Alì
ha gli occhi azzurri, opera seconda di Claudio Giovannesi, presente all’appena terminato Festival Internazionale
del Cinema di Roma, non mi ha entusiasmato.
Lievemente pasolineggiante, sia per l’ambientazione della storia in una anonima
periferia romana (buona parte di essa non è così, ma alcuni Autori amano descriverla così!), sia
per la presenza di alcuni personaggi con tinte lombrosiane, sia perché il
titolo richiamante alcuni versi della poesia “Profezia” scritta da Pier Paolo
Pasolini nel 1962 - e pubblicata nel
1964 nel volume “Poesia in forma di rosa” – nei quali viene vagheggiata la
massiva immigrazione nordafricana capeggiata da uno dei tanti Alì dagli occhi azzurri.
Nel racconto il nostro Alì
è Nader, un ragazzo sedicenne di origine egiziana appartenente alla seconda
generazione di immigrati, ossia nati o cresciuti in Italia da genitori
extracomunitari.
Nader non è né carne né pesce, invero è senza radici,
perché si sente italiano e vuol fare
l’italiano adoperando un linguaggio volgare e romanaccio – cosa ben diversa dal romanesco – e rifiutando le
direttive religiose islamiche e i
costumi del Paese di provenienza dei
genitori. Nader si ricorda di essere musulmano solo quando toglie
il crocifisso appeso alle pareti della
propria aula scolastica, anche se la sua tanto ostentata a familiari e amici occidentalità viene subito meno nel modo di rapportarsi con la sorella e la fidanzata
italiana, uscendo prepotentemente fuori la propria originaria cultura.
Interessante, a mio vedere, è l’elemento che si manifesta nel corso della visone del film: l’emarginazione in realtà non
esiste, se la si intende nella accezione di atto discriminatorio condotto dagli
“altri”, i componenti la comunità nativa.

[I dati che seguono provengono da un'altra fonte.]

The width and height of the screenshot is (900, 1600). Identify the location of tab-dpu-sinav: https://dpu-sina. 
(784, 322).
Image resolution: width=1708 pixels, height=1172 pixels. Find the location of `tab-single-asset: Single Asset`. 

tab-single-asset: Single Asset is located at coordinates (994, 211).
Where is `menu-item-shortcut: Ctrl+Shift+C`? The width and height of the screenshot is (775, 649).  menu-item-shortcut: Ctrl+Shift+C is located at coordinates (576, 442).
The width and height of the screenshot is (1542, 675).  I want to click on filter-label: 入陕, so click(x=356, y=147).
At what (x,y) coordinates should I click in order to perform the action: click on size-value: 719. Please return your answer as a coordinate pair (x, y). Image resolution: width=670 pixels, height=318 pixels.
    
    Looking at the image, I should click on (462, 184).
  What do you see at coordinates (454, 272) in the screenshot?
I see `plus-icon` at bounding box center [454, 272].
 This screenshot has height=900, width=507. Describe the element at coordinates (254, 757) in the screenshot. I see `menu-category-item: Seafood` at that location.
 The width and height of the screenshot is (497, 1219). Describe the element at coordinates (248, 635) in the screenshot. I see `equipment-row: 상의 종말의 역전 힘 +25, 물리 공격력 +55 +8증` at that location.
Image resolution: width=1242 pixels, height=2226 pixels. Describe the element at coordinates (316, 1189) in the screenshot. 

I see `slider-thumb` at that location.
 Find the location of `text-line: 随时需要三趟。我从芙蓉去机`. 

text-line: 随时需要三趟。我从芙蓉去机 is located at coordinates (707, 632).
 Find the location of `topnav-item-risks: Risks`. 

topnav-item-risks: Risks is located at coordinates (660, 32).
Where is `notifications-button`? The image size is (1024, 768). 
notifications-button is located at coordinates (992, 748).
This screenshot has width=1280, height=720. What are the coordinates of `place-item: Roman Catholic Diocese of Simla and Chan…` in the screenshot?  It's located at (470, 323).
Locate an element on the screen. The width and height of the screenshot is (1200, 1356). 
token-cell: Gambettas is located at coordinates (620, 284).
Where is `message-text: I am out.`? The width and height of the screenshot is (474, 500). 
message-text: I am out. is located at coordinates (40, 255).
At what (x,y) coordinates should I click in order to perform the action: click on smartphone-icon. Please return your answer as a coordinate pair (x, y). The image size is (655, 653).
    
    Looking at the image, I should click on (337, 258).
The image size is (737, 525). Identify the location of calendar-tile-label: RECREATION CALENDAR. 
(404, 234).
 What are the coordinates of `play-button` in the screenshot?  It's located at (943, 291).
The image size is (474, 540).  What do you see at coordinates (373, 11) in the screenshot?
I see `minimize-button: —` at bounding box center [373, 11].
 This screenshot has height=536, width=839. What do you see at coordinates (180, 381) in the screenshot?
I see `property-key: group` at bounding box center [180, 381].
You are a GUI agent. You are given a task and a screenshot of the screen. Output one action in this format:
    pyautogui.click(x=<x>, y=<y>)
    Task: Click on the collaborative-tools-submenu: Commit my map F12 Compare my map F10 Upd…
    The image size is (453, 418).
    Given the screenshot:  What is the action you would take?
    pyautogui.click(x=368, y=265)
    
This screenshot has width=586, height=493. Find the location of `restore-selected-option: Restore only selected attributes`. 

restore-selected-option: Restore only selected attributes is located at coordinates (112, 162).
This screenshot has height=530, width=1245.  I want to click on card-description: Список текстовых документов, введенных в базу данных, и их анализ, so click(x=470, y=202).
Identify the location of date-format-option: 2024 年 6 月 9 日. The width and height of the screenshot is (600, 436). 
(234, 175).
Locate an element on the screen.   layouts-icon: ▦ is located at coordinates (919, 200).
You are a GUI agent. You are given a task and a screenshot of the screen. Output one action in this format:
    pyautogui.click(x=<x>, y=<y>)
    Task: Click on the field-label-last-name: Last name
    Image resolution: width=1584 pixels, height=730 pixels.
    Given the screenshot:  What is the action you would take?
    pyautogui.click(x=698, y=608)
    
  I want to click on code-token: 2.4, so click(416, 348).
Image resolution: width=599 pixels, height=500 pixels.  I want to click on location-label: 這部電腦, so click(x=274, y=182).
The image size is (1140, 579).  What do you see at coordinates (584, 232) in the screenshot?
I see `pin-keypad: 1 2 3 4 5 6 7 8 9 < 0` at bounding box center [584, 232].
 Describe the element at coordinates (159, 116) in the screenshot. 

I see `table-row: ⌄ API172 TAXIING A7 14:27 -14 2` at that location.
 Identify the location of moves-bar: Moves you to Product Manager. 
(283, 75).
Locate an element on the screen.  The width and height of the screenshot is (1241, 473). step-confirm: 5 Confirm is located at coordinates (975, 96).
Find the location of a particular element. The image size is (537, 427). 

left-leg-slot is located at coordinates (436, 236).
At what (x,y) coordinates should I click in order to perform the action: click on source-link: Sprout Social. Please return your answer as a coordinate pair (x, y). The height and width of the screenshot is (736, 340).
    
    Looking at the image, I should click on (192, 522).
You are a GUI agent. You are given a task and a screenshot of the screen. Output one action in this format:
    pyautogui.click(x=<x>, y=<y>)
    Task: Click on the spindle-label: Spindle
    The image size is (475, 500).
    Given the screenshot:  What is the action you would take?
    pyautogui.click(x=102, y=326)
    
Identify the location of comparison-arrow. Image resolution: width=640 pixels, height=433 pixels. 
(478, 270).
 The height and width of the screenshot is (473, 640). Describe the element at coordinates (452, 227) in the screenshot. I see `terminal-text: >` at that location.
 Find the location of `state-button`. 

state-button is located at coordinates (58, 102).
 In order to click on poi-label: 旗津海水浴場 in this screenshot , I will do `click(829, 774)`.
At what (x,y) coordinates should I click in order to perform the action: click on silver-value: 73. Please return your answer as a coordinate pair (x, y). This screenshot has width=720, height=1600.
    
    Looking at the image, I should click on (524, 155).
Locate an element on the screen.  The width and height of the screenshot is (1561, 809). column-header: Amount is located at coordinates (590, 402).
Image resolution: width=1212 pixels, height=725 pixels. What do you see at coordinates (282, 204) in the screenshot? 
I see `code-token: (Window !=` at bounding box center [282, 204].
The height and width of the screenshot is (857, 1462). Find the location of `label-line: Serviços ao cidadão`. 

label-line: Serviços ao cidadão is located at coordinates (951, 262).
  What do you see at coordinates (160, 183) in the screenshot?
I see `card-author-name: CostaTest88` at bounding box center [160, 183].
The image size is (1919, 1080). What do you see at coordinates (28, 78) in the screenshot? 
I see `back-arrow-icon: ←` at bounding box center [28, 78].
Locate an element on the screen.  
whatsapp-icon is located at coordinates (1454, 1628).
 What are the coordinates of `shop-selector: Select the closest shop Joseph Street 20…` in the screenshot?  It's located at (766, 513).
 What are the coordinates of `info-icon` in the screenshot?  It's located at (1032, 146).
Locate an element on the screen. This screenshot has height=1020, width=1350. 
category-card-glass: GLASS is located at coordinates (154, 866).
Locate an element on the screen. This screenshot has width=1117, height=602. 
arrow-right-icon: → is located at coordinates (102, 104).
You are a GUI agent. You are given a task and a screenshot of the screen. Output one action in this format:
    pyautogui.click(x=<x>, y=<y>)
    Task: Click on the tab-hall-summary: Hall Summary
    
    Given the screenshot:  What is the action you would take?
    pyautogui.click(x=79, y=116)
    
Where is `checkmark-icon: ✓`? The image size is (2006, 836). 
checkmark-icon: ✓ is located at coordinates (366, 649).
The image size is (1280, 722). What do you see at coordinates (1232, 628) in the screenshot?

Qui in realtà abbiamo a che fare con un caso (o, meglio, uno dei tanti casi) di
autoemarginazione: Nader-Alì con le lenti
a contatto di color azzurro per nascondere i propri tratti somatici si
relaziona con il mondo esterno in una tale maniera che si emargina da solo. E’
la sua negazione delle radici, il suo essere
né egiziano né italiano, né musulmano né
altro, a renderlo – purtroppo come tanti al pari di lui - un
disadattato.
Questa volta però – e di questo ringrazio il
regista – i colpevoli non siamo Noi….
e non è evento da poco!
La “presa diretta”, ossia la recitazione
effettuata dal vivo senza successive ripuliture del suono o intermediazioni
tecnologiche, rende la narrazione indubbiamente
più vera (il lavoro, infatti, si inserisce a pieno titolo nel filone culturale
del neorealismo), seppur al termine della
proiezione qualche effetto leggermente soporifero purtroppo lo determina.